金田氏によると、この音楽内容なら大人の声の方が良いかと思い、一度中学3年以上の編成でやってみたが、どうも違うと感じ、小学2年生も混ぜたのだそうだ。
正味40分ほどリハを行い、何か無いかとまだ訊かれるので、「何も無い、素晴らしい、幸せだ」と答えた。
僕への質問という事で、ダンテの「神曲」は読んだのか、とアルトの中学生に聞かれた。なぜ煉獄編を選んだのか、本当に初演なのか、と金田さんからも訊かれた。
帰り際、伴奏者の前田氏が、僕が右手のピアノ曲を自演した時のコンサートで彼も他の曲を弾いたピアニスト、という事を明かしてくれた。
帰り支度の際、スチール製の筆箱を鞄に入れ損ね、テーブルに垂直に叩きつけてしまい、まるでアイスホッケーのように吹っ飛んだ。そばにいたソロ担当の?中学生が床に散乱した筆記具を一緒にせっせと拾ってくれた。
合唱団は「夕焼けこやけ」を歌っていた。
28日のリハでは技術的な問題など一切無かった事に驚き、満足していたが、1日経ち、2日経つうちに、作曲していた際中の熱い記憶がよみがえり、3箇所ほど直すべき点が明らかになった。
1月31日(土)(本番前日)のリハは前回より狭く、アップライトピアノの*04室。
15時過ぎから拙作。大谷氏も同席して下さる。休憩中メンバーの入れ替えでごたごたしている時を見計らい、金田さんに切り出した。

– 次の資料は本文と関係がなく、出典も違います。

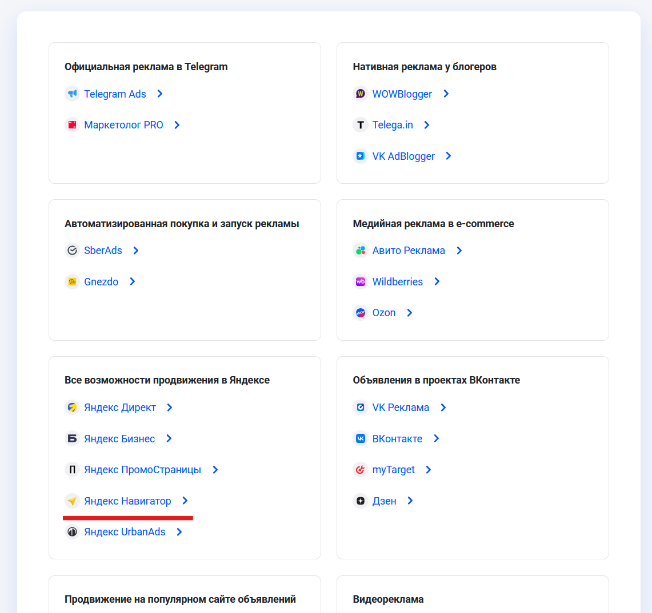
Task: Click the Видеореклама card heading
Action: coord(389,599)
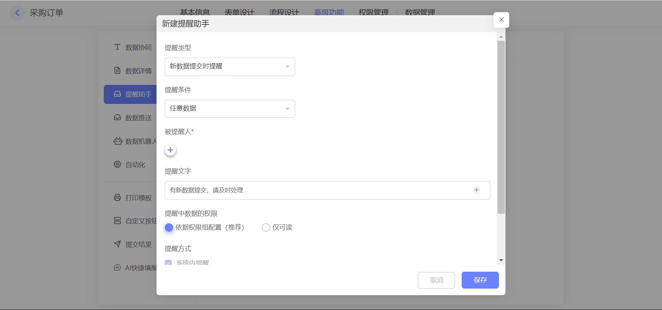662x310 pixels.
Task: Click the back arrow next to 采购订单
Action: click(x=17, y=13)
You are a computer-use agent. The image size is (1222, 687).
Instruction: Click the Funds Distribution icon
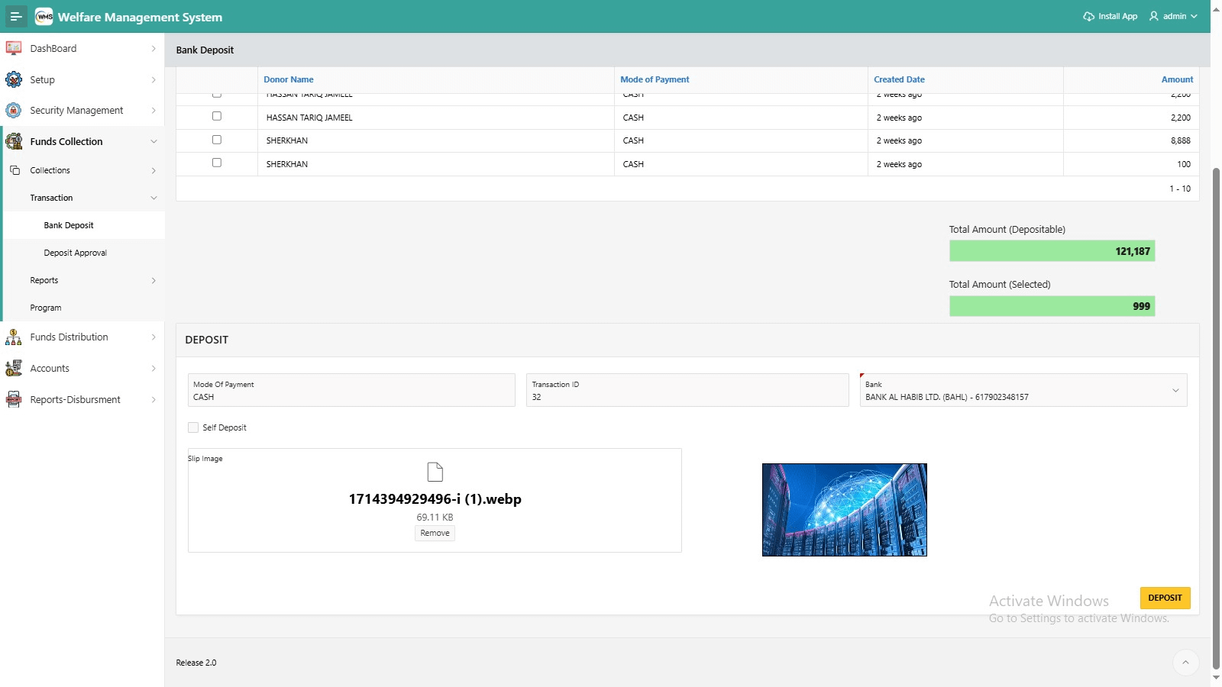(14, 337)
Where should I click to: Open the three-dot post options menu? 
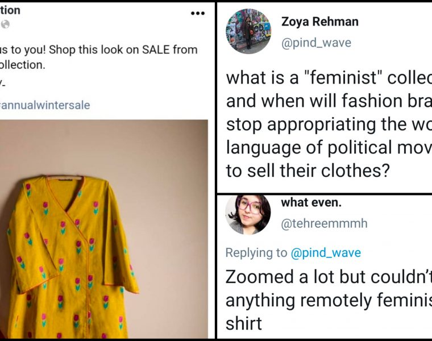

1つ目は「テ・ルーキス・アンテ」の発音について。これは意味と共に僕が団員たちに直接説明することになった。
2つ目はソプラノⅡが少ない事への局部的な解決策。
3つ目はクライマックスへの持って行き方のより効果的なダイナミックスの変更。すべて即座に改善された。言わばこれは作曲家のお土産。

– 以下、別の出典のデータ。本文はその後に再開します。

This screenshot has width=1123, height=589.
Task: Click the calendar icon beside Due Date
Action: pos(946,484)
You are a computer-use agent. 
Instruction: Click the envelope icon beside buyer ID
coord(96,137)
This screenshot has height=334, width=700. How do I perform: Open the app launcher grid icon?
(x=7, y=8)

次に大谷氏が斬新なアイデアを色々提案して下さった。声色、ピッチ、持続音の質に関して、超一流の感覚を持っているのに舌を巻く。
次々に繰り広げられる試行錯誤を目の当たりにするのは、むしろ本番よりも価値がある。
金田さんは大谷氏や団の子供らから「カネゴン」と呼ばれていた。僕が小学生のころ教えて頂いたソルフェージュの女の先生に面影がよく似ていらっしゃる。
16時から前回と同じ、グランドピアノのある広い*06室に移動し、ゲネプロ的に3曲通し。僕の曲は小さい子が増え、今日は45人ほどだった。
歌が終わり、拍手の後、解放されて散らばった子供らは口々に「マリアの懐から…」を歌い出し、しばらく鼻歌のさざ波に包まれた。
ピアニストには音量をお願いしたが、やや欲求不満になる。「もっと出してくんねえかなあ…」と帰宅後、家のピアノを叩きまくったら弦が切れた!